Chip Kelly got fired because he demanded full personnel control and then promptly did a lot of stupid things with personnel.
 
Chip Kelly got fired because he demanded full personnel control and then promptly did a lot of stupid things with personnel.

yeah that but I think also that the nfl regardless of tempo was catching up with his concepts...he's got short of changing how he goes about things up one bullet left in the chamber nfl wise...the true run threat athlete qb

he didn't have it in philly
 
To me, this was the #1 disappointment of Bill Lazor's time in Miami. He was supposed to bring a "Chip Kelly" style tempo offense to Miami, but it just turned into slow dink and dunk, with a quick abandonment of the running game and zone read.

I don't think that it was ever Bill Lazor's intention to bring that offense here. He always bristled when his offense was compared to Chip Kelly's, and it's because their passing game concepts are completely different. Although we borrowed a lot from the Eagles in terms of the run game (which was good), Lazor supposedly had a mandate from Philbin to build an 'ultra modern' passing game that would create a high volume of high efficiency short pass attempts to supplement / replace the run game. It's tough to know if you can blame the lousy passing game concepts on Philbin or Lazor, but the right answer is probably "both of them."

Philbin certainly isn't completely blameless, and I go back to what Mike Sherman said about Joe Philbin in 2013 when there was that first players mutiny against the coaching staff. Sherman said that he was just fine with running the ball more, but that Joe was dead-set against it, and would tell him to stop rushing the ball if the team wasn't getting chunk plays out of it. Very few teams can run an effective offense like that, and certainly not with an inexperienced quarterback.

Really, though, when you go back and look at the 2014-2015 Dolphins offense on the game film, it's kind of stunning how ineffective we were from a schematic standpoint, since we were very simple, very predictable, and only attacked a short part of the field. We mostly used horizontal routes, and I think SoS already pointed out recently that when we faced zone coverage, our deep routes were quite literally dummy routes. The quarterback was only allowed to throw it deep against man coverage, and this was a bigger problem for us in 2015 after teams had seen a lot of film and figured this out. As a consequence, most teams we faced played a lot of zone, and the result was a lot of three yard crossers and some very angry quarterbacks and receivers.

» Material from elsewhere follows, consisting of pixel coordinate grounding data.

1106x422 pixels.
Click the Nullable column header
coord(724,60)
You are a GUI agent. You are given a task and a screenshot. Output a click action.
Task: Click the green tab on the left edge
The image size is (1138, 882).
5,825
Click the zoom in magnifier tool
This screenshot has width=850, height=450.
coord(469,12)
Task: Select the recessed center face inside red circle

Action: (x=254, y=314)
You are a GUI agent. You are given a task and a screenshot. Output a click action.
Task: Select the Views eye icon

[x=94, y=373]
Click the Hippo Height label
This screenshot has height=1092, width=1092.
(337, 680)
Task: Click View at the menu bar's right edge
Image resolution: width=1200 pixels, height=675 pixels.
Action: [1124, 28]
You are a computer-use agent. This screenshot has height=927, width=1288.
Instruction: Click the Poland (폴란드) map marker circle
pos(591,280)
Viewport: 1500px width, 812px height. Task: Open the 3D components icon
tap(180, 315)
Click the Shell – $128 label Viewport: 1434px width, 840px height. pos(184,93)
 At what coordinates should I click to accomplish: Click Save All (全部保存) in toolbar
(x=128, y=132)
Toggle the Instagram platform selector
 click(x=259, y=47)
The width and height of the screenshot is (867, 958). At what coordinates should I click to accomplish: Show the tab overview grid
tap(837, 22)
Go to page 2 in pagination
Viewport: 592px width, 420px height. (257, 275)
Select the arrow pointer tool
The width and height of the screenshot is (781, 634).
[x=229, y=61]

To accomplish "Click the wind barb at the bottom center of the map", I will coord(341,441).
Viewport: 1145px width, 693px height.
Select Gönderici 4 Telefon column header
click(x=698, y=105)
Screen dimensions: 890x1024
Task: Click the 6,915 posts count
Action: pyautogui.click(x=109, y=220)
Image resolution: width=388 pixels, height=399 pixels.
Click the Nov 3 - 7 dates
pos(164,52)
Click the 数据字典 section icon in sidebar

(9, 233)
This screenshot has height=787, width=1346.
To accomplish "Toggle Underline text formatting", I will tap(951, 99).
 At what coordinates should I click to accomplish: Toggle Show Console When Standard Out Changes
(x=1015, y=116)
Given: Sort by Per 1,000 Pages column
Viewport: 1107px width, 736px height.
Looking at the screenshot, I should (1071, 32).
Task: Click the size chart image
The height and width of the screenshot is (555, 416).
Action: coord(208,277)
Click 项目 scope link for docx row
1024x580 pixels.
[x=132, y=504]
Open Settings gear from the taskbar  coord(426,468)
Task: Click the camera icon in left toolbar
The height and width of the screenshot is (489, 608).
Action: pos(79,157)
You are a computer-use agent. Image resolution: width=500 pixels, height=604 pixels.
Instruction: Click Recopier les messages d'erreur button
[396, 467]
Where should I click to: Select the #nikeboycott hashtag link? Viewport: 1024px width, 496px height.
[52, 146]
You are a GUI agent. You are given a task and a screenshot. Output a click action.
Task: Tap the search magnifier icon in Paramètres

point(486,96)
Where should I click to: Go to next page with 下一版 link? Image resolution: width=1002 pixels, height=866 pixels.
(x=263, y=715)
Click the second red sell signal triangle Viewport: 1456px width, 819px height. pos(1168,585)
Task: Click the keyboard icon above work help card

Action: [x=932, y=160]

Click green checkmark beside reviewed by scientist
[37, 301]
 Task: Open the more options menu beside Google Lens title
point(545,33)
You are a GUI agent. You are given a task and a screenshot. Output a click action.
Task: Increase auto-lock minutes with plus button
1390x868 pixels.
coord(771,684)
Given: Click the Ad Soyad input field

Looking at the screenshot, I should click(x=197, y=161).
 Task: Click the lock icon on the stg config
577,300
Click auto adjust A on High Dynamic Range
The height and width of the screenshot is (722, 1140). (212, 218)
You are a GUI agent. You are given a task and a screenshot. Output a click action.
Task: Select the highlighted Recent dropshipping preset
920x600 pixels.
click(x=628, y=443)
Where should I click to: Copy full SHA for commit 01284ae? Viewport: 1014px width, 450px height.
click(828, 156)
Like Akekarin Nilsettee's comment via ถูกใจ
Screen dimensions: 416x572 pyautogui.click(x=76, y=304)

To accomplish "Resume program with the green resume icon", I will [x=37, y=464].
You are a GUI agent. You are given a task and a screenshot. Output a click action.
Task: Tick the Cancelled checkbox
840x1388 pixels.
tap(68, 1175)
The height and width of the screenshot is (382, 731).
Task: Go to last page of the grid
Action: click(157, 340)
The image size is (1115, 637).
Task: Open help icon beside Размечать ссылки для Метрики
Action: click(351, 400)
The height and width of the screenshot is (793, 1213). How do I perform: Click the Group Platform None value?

Amusingly, we got our best passing game performance of the season in week 17 against one of the best pass defenses we faced, and we got it because a 30 year old guy who was completely unqualified to be an offensive coordinator changed that up and the offense was essentially "**** it, go deep." We still completed about 65% of our pass attempts in that game, even though there were multiple low percentage vertical shots that wound up being incomplete. And of course, the ones we did hit were game-changers.
 
Hoops, I hope you don't mind me slightly de-railing your thread slightly but this was something we were all discussing in chat and it has to do with playcalling.

In Pistol Strong, the play is designed to get one deep receiver isolated in a mismatch. When I wrote about it in November, the deep man was Fitzgerald, on Cleveland safety Donte Whitner. Fitzgerald had Whitner beaten by a couple of steps, but the ball fell about four to six inches past the receiver’s lunging dive. This time John Brown and Michael Floyd started from the left, Brown streaking to the post in the Fitzgerald role, and Floyd running the deep cross. Tight end Darren Fells was Palmer’s hot man, just beyond the flat, and Fitzgerald, from a tight right spot next to the right tackle, flashed across the formation, underneath the two deeper routes.

“We called it earlier in the game,” Arians said, “but Carson audibled to a run. This time I told him to stay with it—I thought something would be there. That’s the ‘divide’ play. You’re going to get an open man.”

“That’s Bruce,” Fitzgerald said. “A savant. He just knows.”
Second-and-goal from the five now.

“Since the start of training camp last year, we’ve had this play we’ve practiced I’d say almost every week,” Fitzgerald said. “I bet we’ve practiced it 30 to 40 times. Bruce was just waiting for the right time.”

Palmer in shotgun. Brown in motion from left to right. Quick snap. If the defensive end bears down on Palmer, he flips to Fitzgerald, who tried to find a crease in the line so he can burrow into the end zone. If the flow goes to Fitzgerald, Palmer keeps and throws a fade into the end zone.

“There are plays you just save for times like this,” Arians said. “I thought they would pay so much attention down there to [running back] David Johnson, and they’d never seen this on tape, Larry taking it.”

“Why Bruce picks this time, I don’t know, but he just knew,” Fitzgerald said.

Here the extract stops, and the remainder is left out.